COOKERY AND TAILORING.
When male writers have nothing else to say they fall "afoul" of all women for not being adepts in cookery. Now, one might just as well insist that every man should know how to make his own trousers, as that every woman should be a cook.
Suppose reverses should come, and the man who don't know how should not be able to employ a tailor, where would he be then, not understanding how to make his own trousers? And suppose reverses should not come, how much wiser and better for him to know practically all about tailoring, so that he might with knowledge be able to direct his tailor? At present he thoughtlessly steps in and recklessly orders them. How does he know whether the amount of cloth used is necessary, or the contrary? How does he know that he isn't swindled fearfully on buttons, lappets, and facings, and even the padding inserted to make his rickety figure bewitching?

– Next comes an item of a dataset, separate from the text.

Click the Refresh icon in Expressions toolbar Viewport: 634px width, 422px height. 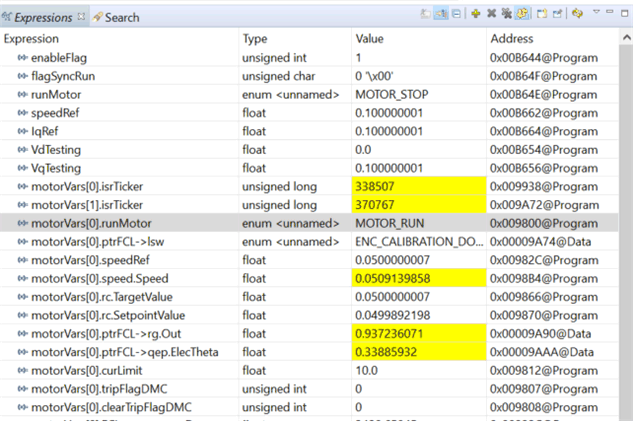(578, 14)
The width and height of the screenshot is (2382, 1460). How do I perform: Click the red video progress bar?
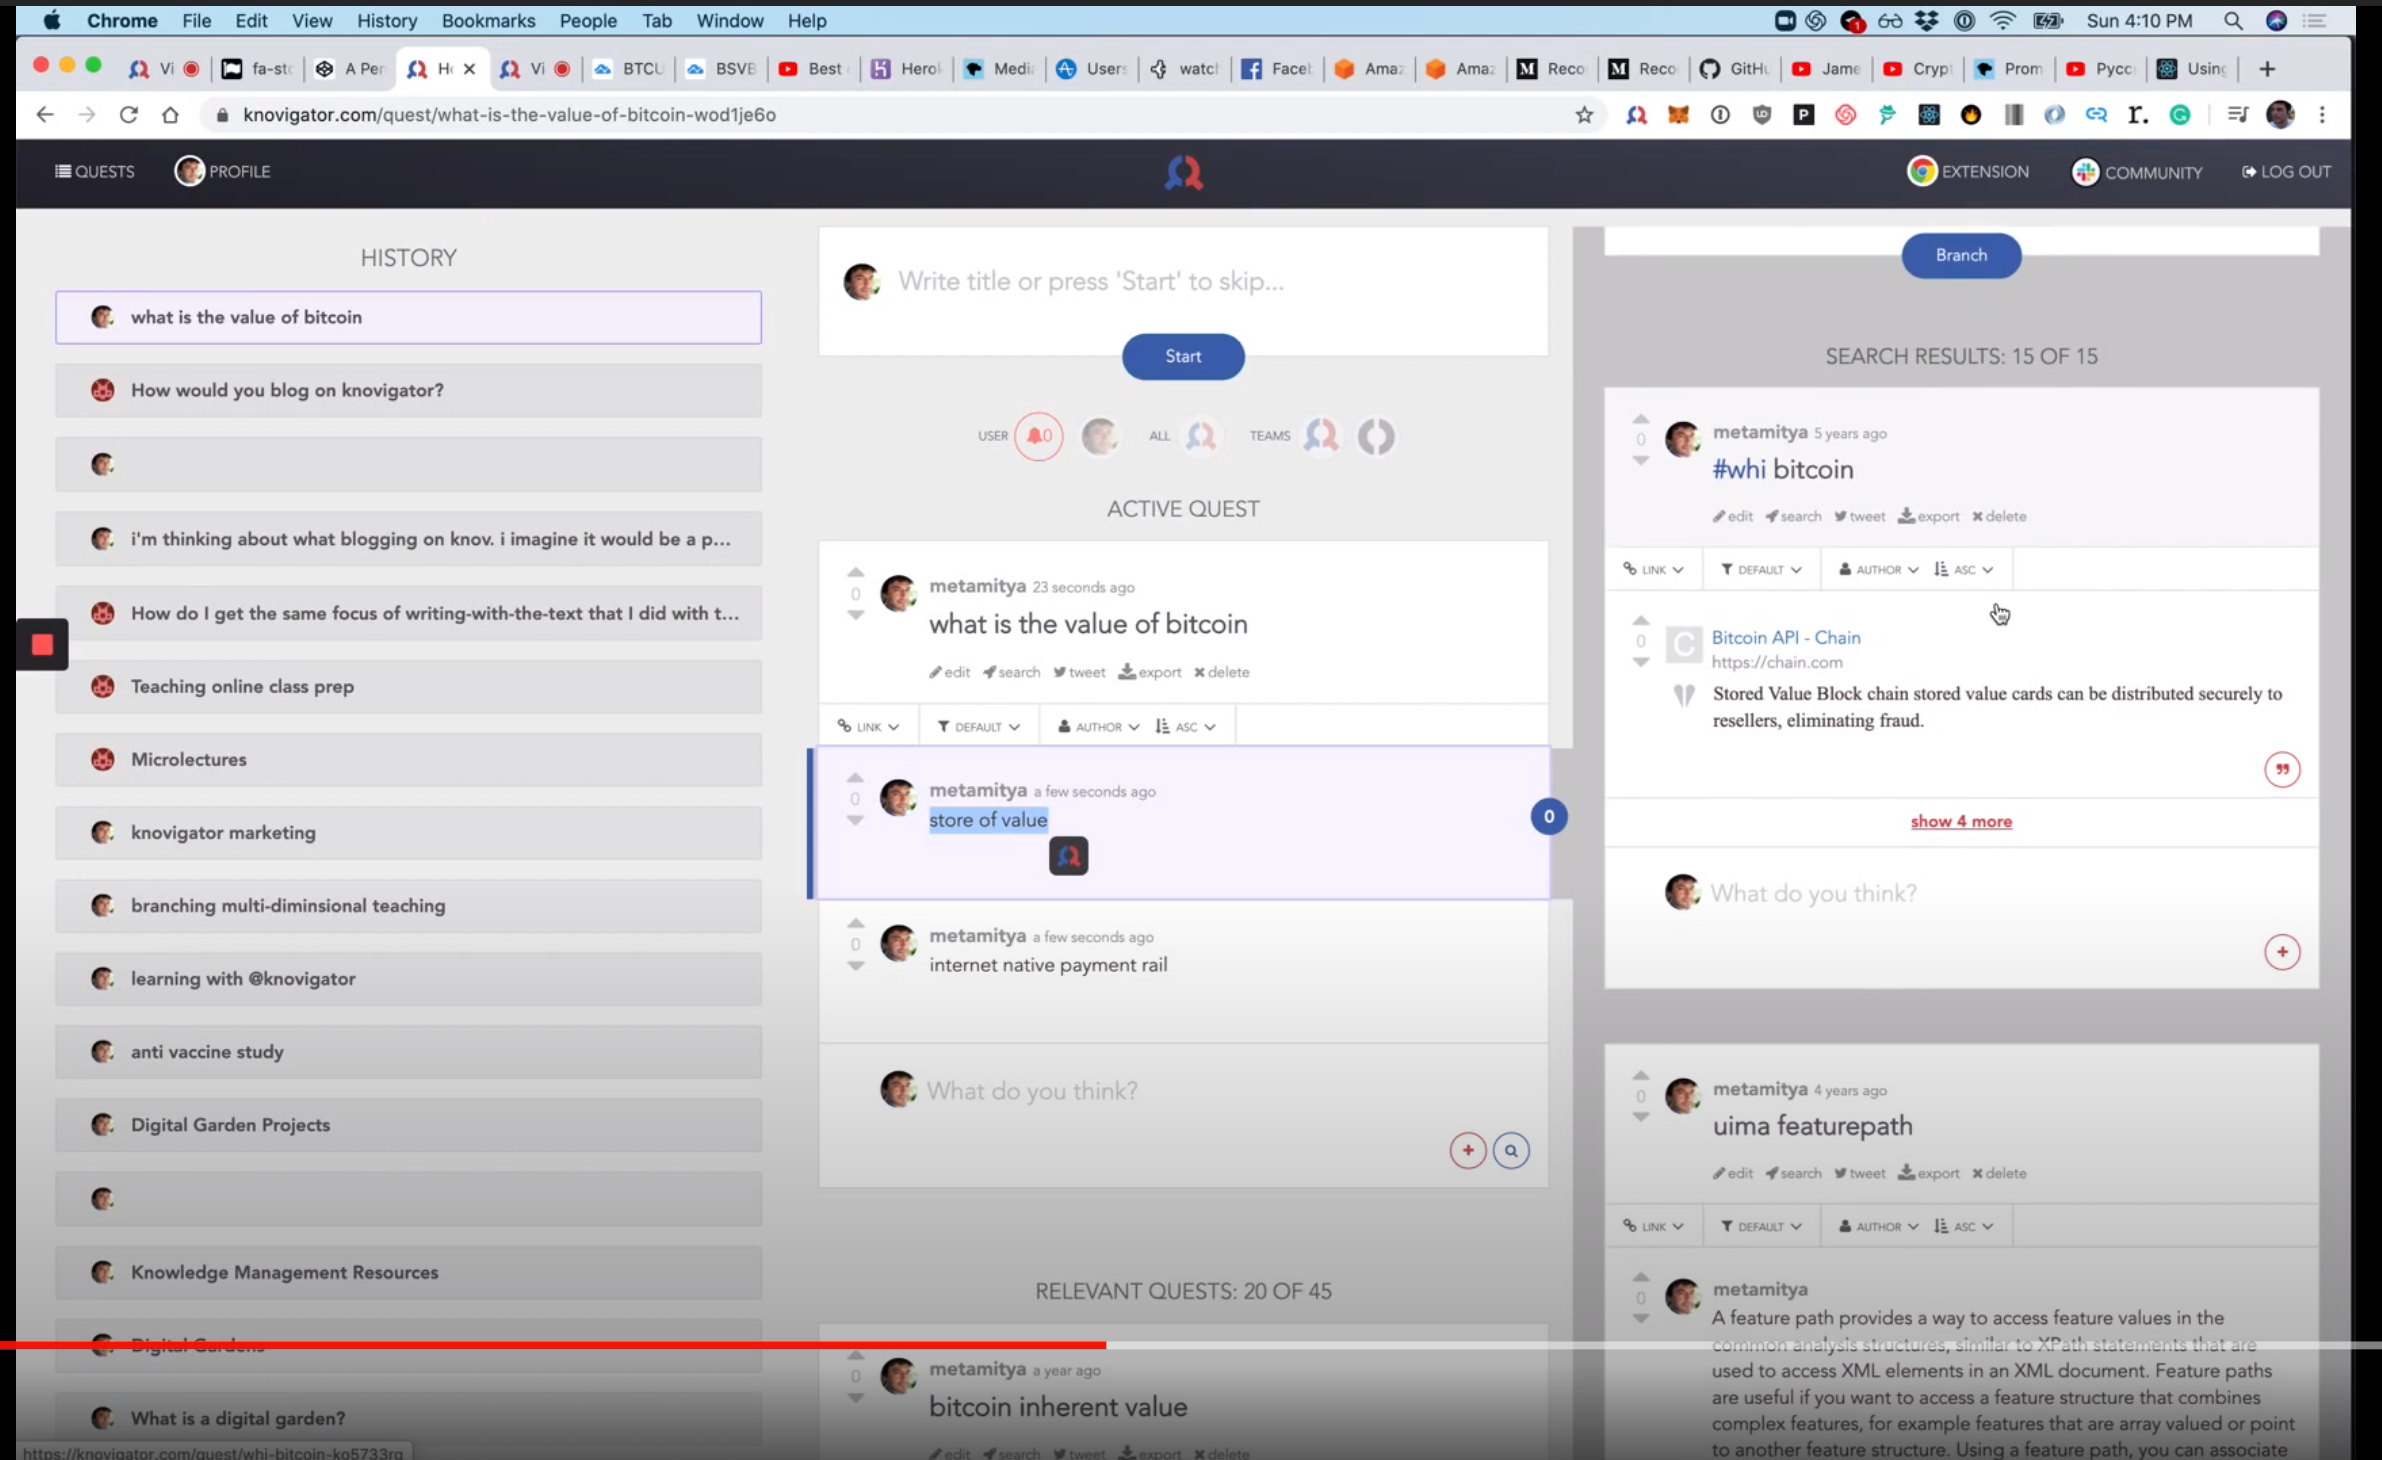550,1345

I grieve when I think of this, and then of his asking his wife afterward, "what she did with the twenty-five cents he gave her yesterday to go shopping with." He ought to be master of tailoring in all its branches, before he links his destiny with a woman, or else he ought to wear a cloak, which, morally speaking, is his normal condition.
He may reply that he don't like tailoring; that he has no gift for tailoring; that studying it ever so long he should only make a bad tailor, to spoil the making of a good lawyer or doctor. That's nothing to the purpose. I insist that he shall learn tailoring; not only that, but I insist that he shall like it too. His lawyering and doctoring can come in afterward wheresoever the gods will, in the chinks of his time, but breeches and coats he shall know how to make, or every editor in the land shall be down on him whenever they are hard up for an editorial, if, without this important branch of knowledge, he presumes to address a political meeting. For not understanding breeches, how the mischief can he understand politics, or be prepared to speak about them?
He may tell me that he don't intend to "link his destiny with woman," but instead, to be a gay bachelor, and have a latch-key, and one towel a week at some boarding-house, and whistle "Hail Columbia" at midnight, at his own sweet will, with variations, without the fear of waking some wretched baby. That's nothing to do with it. I insist that even then, he, being obliged to wear breeches, should know how many yards of different width cloth it takes to make them. I insist that, without this knowledge, he is not even prepared to be a bachelor. Nobody can tell, in this world, when misfortune may overtake one. Cigars may become so dear, and his exchequer so low in consequence, that he may be obliged to alter his little plan, and link his destiny to some woman who will earn them for him. And suppose the twins should afterward interfere with her earnings, then think how glorious it would be to turn his knowledge of tailoring to account on this conjugal rainy day, and not only make his own breeches, but those of the twins, who would undoubtedly be boys, because men like boys, and therefore ought to have them.
Now, having freed my mind on this point, I proceed to say that the brightest and most gifted women I have known have perfectly understood cookery, and have written some of their best things over the cooking-stove, while they kept two "pots boiling." Furthermore, that the more brains a woman has, the less she will "look down upon," or "despise," a knowledge so important as that of cookery. But because she knows how, and because she does it, it need not of necessity follow that she "hankers after it." And when she does it, she should have the credit of doing it; and if her husband be a literary man, he should know and acknowledge—which is the thing he don't always do—that though she resolutely performs her duty without shirking, while he quietly scribbles, a sigh occasionally goes up chimney with the smoke, at the thoughts which fly up with it, that she may never catch again, either for fame or money. I say, when gobbling down the food she prepares, or oversees the preparing, in these days of incompetent servants, he should sometimes recognize this.
Then I would call attention to the fact that married men should everywhere, and in all classes, remember, that it is very discouraging for any wife and housekeeper, when, for the same efficient labor which she expends under her own roof, she could earn for herself at least a competence, to be obliged to go as a beggar to her husband for the money which is justly her due. Perhaps, if husbands were more just and generous with regard to this matter, women might take their pleasure in "cookery," which every man seems to think is her only "through ticket" to Paradise, and to their affections, viâ their stomachs.